Dr. Ken Friedman on Chronic Fatigue Syndrome Part II: Research – Roadblocks and Opportunities by Cort Johnson
You’re researching non-invasive ways to treating pain. How is that going?
Trying to sell the federal government on underwriting the cost of studying non-invasive methods of treating chronic pain, particularly the pain associated with CFS, is an extremely difficult if not impossible task. To my knowledge, not a single study on this subject has ever been funded. If we are going to explore such methods of treating chronic pain, the CFS community will have to mount and support such studies without the initial involvement of the federal government. I keep looking for alternative sources of funding or some other way of jump-starting such a research program. Thus far, I have not found an alternative funding source but I am hopeful that some day I will.
The chronic fatigue syndrome (ME/CFS) research program at the National Institutes of Health (NIH) has some really good elements but it hasn’t gotten any support from above. It actually had to scavenge funds from its other programs to pay for its one ‘big’ initiative of the past five years. It seems like its impossible to get significant support from the NIH yet we have lots of good statistics about the prevalence, disability and economic costs of chronic fatigue syndrome. We can make a strong case about the need for more research yet it seems like we’re talking to a wall. Why is the NIH such a tough nut to crack?
Knowing that your future career depends upon your obtaining an undisputable outcome of this project, which project would you choose? Hence the reluctance of many to work on CFS.

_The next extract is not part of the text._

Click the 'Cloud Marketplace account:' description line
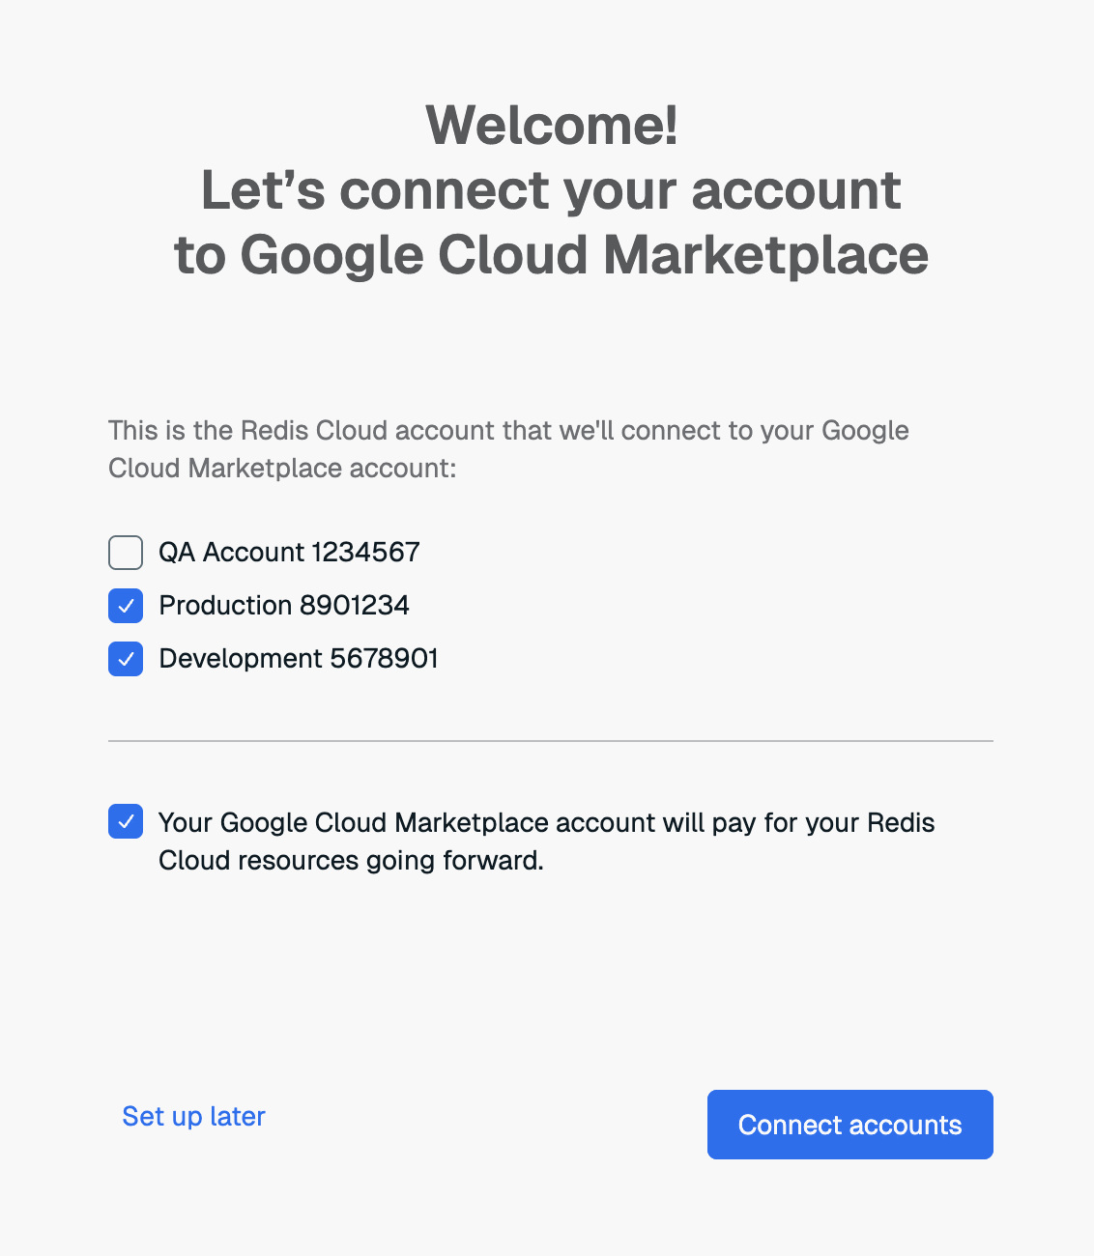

CFS is not attractive to any institute in the NIH because it is too ill defined. We cannot define CFS by its causative agent (because we do not know what the causative agent is or if there is only one, single causative agent). We cannot define CFS by the organ system it affects because it affects multiple organ systems and we are having a tough time identifying how CFS affects organ systems. Science is based on simplicity. In order to prove the presence or absence of something, you want to try to find it in the simplest system possible. If you attempt to find the presence of something in a complex system, the task becomes much more difficult and you may not be able to find what you are looking for amongst all the other substances present.
The analogy I would use is the manner in which clinical trials were conducted up to the past 20-30 years. Most clinical trials were performed with men. Women were excluded. The reason women were excluded was because their fluctuations in hormones were greater than those of men and those fluctuations might produce aberrant data. The aberrant data would then make the results more difficult to interpret if not meaningless.
Given a choice between working on a simple, clearly defined problem with an undisputable outcome or working on a complex, constantly changing problem with a guaranteed questionable outcome, and knowing that your future career depends upon your obtaining an undisputable outcome of this project, which project would you choose? Hence the reluctance of many to work on CFS.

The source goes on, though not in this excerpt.